▶ Requirement
Could you output all of the records below exactly as they appear?

Source data:

►

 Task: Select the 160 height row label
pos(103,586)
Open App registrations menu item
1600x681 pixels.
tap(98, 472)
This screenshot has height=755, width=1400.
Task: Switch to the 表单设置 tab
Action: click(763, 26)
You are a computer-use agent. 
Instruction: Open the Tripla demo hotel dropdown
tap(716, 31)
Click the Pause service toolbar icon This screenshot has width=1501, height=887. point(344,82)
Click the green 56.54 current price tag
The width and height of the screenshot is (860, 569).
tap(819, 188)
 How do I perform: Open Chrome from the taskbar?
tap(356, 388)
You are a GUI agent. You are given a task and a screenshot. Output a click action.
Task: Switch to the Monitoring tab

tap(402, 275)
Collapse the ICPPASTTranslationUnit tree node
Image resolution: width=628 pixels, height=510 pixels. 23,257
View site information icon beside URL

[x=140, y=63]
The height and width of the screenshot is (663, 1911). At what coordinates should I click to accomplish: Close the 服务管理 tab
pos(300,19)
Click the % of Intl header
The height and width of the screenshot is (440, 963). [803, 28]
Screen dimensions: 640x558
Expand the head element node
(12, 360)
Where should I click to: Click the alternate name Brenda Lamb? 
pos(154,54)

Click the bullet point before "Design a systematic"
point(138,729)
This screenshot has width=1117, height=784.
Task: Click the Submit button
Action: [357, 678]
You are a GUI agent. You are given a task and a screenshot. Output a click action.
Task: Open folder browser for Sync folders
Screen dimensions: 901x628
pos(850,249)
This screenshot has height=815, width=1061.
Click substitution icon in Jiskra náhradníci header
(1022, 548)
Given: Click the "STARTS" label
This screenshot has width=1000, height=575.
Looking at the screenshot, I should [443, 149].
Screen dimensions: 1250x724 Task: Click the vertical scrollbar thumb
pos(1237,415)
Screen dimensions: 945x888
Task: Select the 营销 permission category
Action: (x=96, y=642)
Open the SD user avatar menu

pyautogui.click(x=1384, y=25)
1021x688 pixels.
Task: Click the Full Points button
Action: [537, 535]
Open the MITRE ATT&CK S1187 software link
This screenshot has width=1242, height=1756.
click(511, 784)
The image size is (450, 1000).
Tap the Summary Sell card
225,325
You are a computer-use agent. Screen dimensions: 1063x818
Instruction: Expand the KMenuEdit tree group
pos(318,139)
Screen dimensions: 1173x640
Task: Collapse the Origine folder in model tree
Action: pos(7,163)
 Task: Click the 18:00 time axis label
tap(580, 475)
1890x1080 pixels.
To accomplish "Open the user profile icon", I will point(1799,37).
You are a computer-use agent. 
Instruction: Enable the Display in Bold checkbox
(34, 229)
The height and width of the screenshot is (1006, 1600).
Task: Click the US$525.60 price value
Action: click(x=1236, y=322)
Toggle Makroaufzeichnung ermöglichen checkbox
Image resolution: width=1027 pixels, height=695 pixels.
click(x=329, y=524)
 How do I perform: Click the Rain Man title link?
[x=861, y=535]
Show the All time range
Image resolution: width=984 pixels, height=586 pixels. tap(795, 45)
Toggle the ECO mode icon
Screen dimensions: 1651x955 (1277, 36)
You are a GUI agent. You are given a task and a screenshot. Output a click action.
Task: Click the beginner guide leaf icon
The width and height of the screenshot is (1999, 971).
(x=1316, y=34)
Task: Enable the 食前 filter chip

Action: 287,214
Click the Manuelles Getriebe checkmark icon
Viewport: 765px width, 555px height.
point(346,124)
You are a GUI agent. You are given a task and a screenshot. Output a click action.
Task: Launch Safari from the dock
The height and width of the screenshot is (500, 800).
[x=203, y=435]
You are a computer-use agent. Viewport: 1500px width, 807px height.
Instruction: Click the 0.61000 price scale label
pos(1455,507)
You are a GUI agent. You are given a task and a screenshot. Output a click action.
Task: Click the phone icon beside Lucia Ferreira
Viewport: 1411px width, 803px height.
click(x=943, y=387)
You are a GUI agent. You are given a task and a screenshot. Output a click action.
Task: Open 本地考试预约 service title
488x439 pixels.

◄

▶ Reply to the task
 Task: Select the 160 height row label
pos(103,586)
Open App registrations menu item
1600x681 pixels.
tap(98, 472)
This screenshot has height=755, width=1400.
Task: Switch to the 表单设置 tab
Action: click(763, 26)
You are a computer-use agent. 
Instruction: Open the Tripla demo hotel dropdown
tap(716, 31)
Click the Pause service toolbar icon This screenshot has width=1501, height=887. point(344,82)
Click the green 56.54 current price tag
The width and height of the screenshot is (860, 569).
tap(819, 188)
 How do I perform: Open Chrome from the taskbar?
tap(356, 388)
You are a GUI agent. You are given a task and a screenshot. Output a click action.
Task: Switch to the Monitoring tab

tap(402, 275)
Collapse the ICPPASTTranslationUnit tree node
Image resolution: width=628 pixels, height=510 pixels. 23,257
View site information icon beside URL

[x=140, y=63]
The height and width of the screenshot is (663, 1911). At what coordinates should I click to accomplish: Close the 服务管理 tab
pos(300,19)
Click the % of Intl header
The height and width of the screenshot is (440, 963). [803, 28]
Screen dimensions: 640x558
Expand the head element node
(12, 360)
Where should I click to: Click the alternate name Brenda Lamb? 
pos(154,54)

Click the bullet point before "Design a systematic"
point(138,729)
This screenshot has width=1117, height=784.
Task: Click the Submit button
Action: [357, 678]
You are a GUI agent. You are given a task and a screenshot. Output a click action.
Task: Open folder browser for Sync folders
Screen dimensions: 901x628
pos(850,249)
This screenshot has height=815, width=1061.
Click substitution icon in Jiskra náhradníci header
(1022, 548)
Given: Click the "STARTS" label
This screenshot has width=1000, height=575.
Looking at the screenshot, I should [443, 149].
Screen dimensions: 1250x724 Task: Click the vertical scrollbar thumb
pos(1237,415)
Screen dimensions: 945x888
Task: Select the 营销 permission category
Action: (x=96, y=642)
Open the SD user avatar menu

pyautogui.click(x=1384, y=25)
1021x688 pixels.
Task: Click the Full Points button
Action: [537, 535]
Open the MITRE ATT&CK S1187 software link
This screenshot has width=1242, height=1756.
click(511, 784)
The image size is (450, 1000).
Tap the Summary Sell card
225,325
You are a computer-use agent. Screen dimensions: 1063x818
Instruction: Expand the KMenuEdit tree group
pos(318,139)
Screen dimensions: 1173x640
Task: Collapse the Origine folder in model tree
Action: pos(7,163)
 Task: Click the 18:00 time axis label
tap(580, 475)
1890x1080 pixels.
To accomplish "Open the user profile icon", I will point(1799,37).
You are a computer-use agent. 
Instruction: Enable the Display in Bold checkbox
(34, 229)
The height and width of the screenshot is (1006, 1600).
Task: Click the US$525.60 price value
Action: click(x=1236, y=322)
Toggle Makroaufzeichnung ermöglichen checkbox
Image resolution: width=1027 pixels, height=695 pixels.
click(x=329, y=524)
 How do I perform: Click the Rain Man title link?
[x=861, y=535]
Show the All time range
Image resolution: width=984 pixels, height=586 pixels. tap(795, 45)
Toggle the ECO mode icon
Screen dimensions: 1651x955 (1277, 36)
You are a GUI agent. You are given a task and a screenshot. Output a click action.
Task: Click the beginner guide leaf icon
The width and height of the screenshot is (1999, 971).
(x=1316, y=34)
Task: Enable the 食前 filter chip

Action: 287,214
Click the Manuelles Getriebe checkmark icon
Viewport: 765px width, 555px height.
point(346,124)
You are a GUI agent. You are given a task and a screenshot. Output a click action.
Task: Launch Safari from the dock
The height and width of the screenshot is (500, 800).
[x=203, y=435]
You are a computer-use agent. Viewport: 1500px width, 807px height.
Instruction: Click the 0.61000 price scale label
pos(1455,507)
You are a GUI agent. You are given a task and a screenshot. Output a click action.
Task: Click the phone icon beside Lucia Ferreira
Viewport: 1411px width, 803px height.
click(x=943, y=387)
You are a GUI agent. You are given a task and a screenshot. Output a click action.
Task: Open 本地考试预约 service title
488x439 pixels.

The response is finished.